La Faillite de Law

An de grâce 1715 : “Le Roi est mort, Vive le Roi”, Louis le Quinzième accède au trône de France à l’âge de 5 ans, son grand père lui laisse en héritage un colosse aux pieds d’argile.

Sortant grandie territorialement pas l’adjonction de Lille et de Strasbourg ainsi que par l’annexion de la Franche comté et du Roussillon, la France est aussi la débitrice des 31 années de guerre du Roi soleil ainsi que des fastes de la cour et de la construction du château de Versailles. Les estimations situent la dette de l’Etat entre 3 et 3,5 milliards de livre Tournoi soit environ l’équivalent du PIB du pays, ou en prenant le cours officiel de la livre Tournoi entre 1857 et 2166 Tonnes d’or.

John Law de Lauriston est le fils d’un orfèvre d’Edimbourg qui jouit dans sa jeune d’une réputation de dandy débauché.

John Law

Doué d’un goût certain pour ce que nous appelons aujourd’hui les probabilités il acquiert une fortune colossale dans l’art de la spéculation en parcourant l’Europe.

En 1705, il publie des “considérations sur le numéraire et le commerce”, ouvrage dans lequel en avance sur son temps il énonce que “La monnaie est dans un Etat ce que le sang est au corps humain; sans l’un, on ne saurait vivre, sans l’autre, on ne saurait agir. La circulation est nécessaire à l’un comme à l’autre”. Il y suggère entre autre la création d’une monnaie papier et la fin de la référence à l’étalon métallique (Or ou Argent selon les pays).

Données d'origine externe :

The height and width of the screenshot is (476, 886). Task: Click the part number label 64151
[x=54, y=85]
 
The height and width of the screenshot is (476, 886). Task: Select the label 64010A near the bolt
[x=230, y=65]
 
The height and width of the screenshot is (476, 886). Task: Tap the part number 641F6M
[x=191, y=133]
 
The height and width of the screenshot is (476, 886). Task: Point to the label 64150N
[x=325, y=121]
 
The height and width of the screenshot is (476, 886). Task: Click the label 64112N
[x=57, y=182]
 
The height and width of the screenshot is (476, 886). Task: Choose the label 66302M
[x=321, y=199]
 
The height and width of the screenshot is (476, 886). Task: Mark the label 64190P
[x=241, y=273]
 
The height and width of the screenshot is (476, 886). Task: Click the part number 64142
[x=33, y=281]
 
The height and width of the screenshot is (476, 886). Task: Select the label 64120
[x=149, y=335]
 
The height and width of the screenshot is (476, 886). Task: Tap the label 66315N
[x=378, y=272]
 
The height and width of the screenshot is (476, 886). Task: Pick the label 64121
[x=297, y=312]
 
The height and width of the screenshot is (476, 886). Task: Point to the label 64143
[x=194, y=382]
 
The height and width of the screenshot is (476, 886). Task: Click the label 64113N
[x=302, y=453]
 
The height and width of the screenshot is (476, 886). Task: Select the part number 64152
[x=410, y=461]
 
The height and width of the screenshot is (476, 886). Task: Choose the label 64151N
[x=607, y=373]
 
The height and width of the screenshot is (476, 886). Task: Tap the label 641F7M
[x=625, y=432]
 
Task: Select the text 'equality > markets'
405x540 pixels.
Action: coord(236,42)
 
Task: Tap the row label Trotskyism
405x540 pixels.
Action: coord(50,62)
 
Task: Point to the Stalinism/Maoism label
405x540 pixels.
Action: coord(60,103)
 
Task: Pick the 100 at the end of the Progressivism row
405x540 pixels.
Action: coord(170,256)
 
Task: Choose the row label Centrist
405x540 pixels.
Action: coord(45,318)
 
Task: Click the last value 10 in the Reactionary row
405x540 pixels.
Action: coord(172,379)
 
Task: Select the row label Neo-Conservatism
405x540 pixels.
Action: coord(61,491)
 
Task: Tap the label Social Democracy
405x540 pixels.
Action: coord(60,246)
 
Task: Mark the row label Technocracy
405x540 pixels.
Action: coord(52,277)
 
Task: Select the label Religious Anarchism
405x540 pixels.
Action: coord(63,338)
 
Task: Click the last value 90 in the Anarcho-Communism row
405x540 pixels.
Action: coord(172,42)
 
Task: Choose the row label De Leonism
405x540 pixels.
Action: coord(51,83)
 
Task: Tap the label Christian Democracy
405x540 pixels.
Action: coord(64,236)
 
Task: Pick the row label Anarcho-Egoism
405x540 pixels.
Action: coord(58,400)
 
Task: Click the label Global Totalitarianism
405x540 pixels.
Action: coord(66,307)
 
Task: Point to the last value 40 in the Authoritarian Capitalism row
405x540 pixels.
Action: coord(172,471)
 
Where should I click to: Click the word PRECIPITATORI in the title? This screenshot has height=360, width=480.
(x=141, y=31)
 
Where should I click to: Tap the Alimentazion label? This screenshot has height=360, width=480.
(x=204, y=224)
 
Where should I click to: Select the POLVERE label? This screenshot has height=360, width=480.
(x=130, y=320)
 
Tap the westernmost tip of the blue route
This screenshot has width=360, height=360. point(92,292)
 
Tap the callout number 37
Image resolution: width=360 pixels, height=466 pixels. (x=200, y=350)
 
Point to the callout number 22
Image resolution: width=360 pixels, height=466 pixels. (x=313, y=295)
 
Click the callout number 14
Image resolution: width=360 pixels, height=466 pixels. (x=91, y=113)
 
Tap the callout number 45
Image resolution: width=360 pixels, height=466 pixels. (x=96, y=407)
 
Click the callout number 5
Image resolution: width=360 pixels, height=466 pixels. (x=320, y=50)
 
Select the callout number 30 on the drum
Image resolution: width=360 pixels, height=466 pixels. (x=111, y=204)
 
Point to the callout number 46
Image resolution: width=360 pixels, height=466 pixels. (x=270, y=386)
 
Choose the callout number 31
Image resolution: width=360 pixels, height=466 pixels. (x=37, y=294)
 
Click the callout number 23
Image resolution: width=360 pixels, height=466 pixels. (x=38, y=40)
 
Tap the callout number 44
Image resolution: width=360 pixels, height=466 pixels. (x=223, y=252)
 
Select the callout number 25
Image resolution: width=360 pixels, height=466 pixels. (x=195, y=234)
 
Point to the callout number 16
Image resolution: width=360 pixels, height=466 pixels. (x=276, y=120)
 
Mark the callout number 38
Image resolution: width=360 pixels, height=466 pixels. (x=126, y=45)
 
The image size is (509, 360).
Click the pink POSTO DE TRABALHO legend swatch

C’est en 1714 qu’il s’établit à Paris et ses prouesses au jeu lui permettent de rencontrer le Régent, qui se laisse séduire par les promesses d’éradication de la dette, c’est ainsi que le 2 Mai 1716, un édit autorise John Law à créer la Banque générale.

Dès le début John Law innove en permettant aux actionnaires de souscrire aux actions mais en ne versant qu’un cinquième de la souscription sous forme de numéraire et dès la fin de l’année les actions portent intérêt aux taux de 7,5 % de dividende soit une rémunération plus de cinq fois supérieure à celles pratiquée par ses concurrents. Dès lors plus personne ne doute et les appels aux marchés permettent à Law de disposer des fonds nécessaires à la poursuite de ses opérations.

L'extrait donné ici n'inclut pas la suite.